### What the task requires
All of the entries need to be repeated exactly. Leave nothing out.
#####
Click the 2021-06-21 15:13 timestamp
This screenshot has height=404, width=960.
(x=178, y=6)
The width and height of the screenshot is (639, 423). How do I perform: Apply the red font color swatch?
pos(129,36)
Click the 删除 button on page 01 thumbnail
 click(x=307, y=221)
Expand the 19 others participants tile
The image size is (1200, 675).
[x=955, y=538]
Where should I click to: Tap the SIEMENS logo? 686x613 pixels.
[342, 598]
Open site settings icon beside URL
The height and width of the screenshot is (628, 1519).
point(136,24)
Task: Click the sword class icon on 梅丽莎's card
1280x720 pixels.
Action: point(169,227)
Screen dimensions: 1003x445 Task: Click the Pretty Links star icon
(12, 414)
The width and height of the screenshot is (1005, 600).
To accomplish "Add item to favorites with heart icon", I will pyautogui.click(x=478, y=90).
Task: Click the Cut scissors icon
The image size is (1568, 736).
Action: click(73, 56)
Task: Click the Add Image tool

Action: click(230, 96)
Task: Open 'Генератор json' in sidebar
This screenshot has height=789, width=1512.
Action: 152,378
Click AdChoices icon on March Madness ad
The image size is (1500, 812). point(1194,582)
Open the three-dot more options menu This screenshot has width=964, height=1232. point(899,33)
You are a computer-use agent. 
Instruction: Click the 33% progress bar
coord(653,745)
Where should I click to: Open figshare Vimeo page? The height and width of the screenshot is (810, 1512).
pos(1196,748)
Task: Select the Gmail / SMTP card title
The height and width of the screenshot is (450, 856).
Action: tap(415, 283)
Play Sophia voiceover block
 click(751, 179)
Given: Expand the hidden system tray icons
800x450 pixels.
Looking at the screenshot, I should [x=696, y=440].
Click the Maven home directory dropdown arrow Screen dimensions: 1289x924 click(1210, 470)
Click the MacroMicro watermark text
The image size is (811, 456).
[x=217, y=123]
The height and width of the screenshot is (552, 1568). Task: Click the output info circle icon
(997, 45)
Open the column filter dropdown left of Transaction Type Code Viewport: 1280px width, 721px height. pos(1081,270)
#####
### Final answer
Click the 2021-06-21 15:13 timestamp
This screenshot has height=404, width=960.
(x=178, y=6)
The width and height of the screenshot is (639, 423). How do I perform: Apply the red font color swatch?
pos(129,36)
Click the 删除 button on page 01 thumbnail
 click(x=307, y=221)
Expand the 19 others participants tile
The image size is (1200, 675).
[x=955, y=538]
Where should I click to: Tap the SIEMENS logo? 686x613 pixels.
[342, 598]
Open site settings icon beside URL
The height and width of the screenshot is (628, 1519).
point(136,24)
Task: Click the sword class icon on 梅丽莎's card
1280x720 pixels.
Action: point(169,227)
Screen dimensions: 1003x445 Task: Click the Pretty Links star icon
(12, 414)
The width and height of the screenshot is (1005, 600).
To accomplish "Add item to favorites with heart icon", I will pyautogui.click(x=478, y=90).
Task: Click the Cut scissors icon
The image size is (1568, 736).
Action: click(73, 56)
Task: Click the Add Image tool

Action: click(230, 96)
Task: Open 'Генератор json' in sidebar
This screenshot has height=789, width=1512.
Action: 152,378
Click AdChoices icon on March Madness ad
The image size is (1500, 812). point(1194,582)
Open the three-dot more options menu This screenshot has width=964, height=1232. point(899,33)
You are a computer-use agent. 
Instruction: Click the 33% progress bar
coord(653,745)
Where should I click to: Open figshare Vimeo page? The height and width of the screenshot is (810, 1512).
pos(1196,748)
Task: Select the Gmail / SMTP card title
The height and width of the screenshot is (450, 856).
Action: tap(415, 283)
Play Sophia voiceover block
 click(751, 179)
Given: Expand the hidden system tray icons
800x450 pixels.
Looking at the screenshot, I should [x=696, y=440].
Click the Maven home directory dropdown arrow Screen dimensions: 1289x924 click(1210, 470)
Click the MacroMicro watermark text
The image size is (811, 456).
[x=217, y=123]
The height and width of the screenshot is (552, 1568). Task: Click the output info circle icon
(997, 45)
Open the column filter dropdown left of Transaction Type Code Viewport: 1280px width, 721px height. pos(1081,270)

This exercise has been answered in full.